Instructions to follow:
Using the listing below, retype exactly the lines starting at the one with "Task: Select the VMGM_VOBU_ADMAP tree entry" and ending at the one with "Image resolution: width=1028", and include both.
■ ■ ■ ■
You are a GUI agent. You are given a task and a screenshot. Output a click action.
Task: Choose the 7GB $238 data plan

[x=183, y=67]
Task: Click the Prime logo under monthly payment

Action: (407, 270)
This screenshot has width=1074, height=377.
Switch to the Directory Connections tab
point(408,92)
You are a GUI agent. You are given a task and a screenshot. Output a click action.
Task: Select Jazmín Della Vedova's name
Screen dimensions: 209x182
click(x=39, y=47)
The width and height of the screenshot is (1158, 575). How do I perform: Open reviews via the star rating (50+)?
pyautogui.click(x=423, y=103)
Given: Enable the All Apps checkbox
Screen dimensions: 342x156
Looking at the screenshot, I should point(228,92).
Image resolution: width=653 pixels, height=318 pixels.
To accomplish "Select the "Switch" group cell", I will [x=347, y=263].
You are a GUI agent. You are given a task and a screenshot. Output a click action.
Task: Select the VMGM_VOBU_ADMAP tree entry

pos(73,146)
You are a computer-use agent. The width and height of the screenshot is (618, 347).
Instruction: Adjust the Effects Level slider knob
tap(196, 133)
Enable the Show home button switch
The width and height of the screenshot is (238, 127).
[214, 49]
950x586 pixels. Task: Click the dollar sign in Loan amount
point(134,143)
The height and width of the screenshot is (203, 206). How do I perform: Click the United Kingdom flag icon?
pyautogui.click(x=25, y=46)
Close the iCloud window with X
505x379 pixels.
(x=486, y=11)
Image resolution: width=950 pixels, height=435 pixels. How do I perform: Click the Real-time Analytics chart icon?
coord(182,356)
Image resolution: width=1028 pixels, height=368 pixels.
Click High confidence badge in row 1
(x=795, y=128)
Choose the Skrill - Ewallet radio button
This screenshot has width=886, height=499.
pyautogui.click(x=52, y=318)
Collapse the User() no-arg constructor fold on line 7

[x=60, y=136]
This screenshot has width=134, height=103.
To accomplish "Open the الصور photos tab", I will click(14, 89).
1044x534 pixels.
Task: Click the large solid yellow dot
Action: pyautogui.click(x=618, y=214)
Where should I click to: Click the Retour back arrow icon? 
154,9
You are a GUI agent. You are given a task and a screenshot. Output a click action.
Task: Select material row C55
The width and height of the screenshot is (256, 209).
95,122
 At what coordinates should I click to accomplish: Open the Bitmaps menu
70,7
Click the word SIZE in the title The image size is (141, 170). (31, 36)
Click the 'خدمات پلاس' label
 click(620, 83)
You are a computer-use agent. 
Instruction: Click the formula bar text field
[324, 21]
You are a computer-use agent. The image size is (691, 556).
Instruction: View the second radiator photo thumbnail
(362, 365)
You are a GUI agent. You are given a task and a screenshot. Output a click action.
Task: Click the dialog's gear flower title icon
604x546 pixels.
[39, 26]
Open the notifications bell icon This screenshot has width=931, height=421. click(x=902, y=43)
■ ■ ■ ■
Answer below:
Task: Select the VMGM_VOBU_ADMAP tree entry

pos(73,146)
You are a computer-use agent. The width and height of the screenshot is (618, 347).
Instruction: Adjust the Effects Level slider knob
tap(196, 133)
Enable the Show home button switch
The width and height of the screenshot is (238, 127).
[214, 49]
950x586 pixels. Task: Click the dollar sign in Loan amount
point(134,143)
The height and width of the screenshot is (203, 206). How do I perform: Click the United Kingdom flag icon?
pyautogui.click(x=25, y=46)
Close the iCloud window with X
505x379 pixels.
(x=486, y=11)
Image resolution: width=950 pixels, height=435 pixels. How do I perform: Click the Real-time Analytics chart icon?
coord(182,356)
Image resolution: width=1028 pixels, height=368 pixels.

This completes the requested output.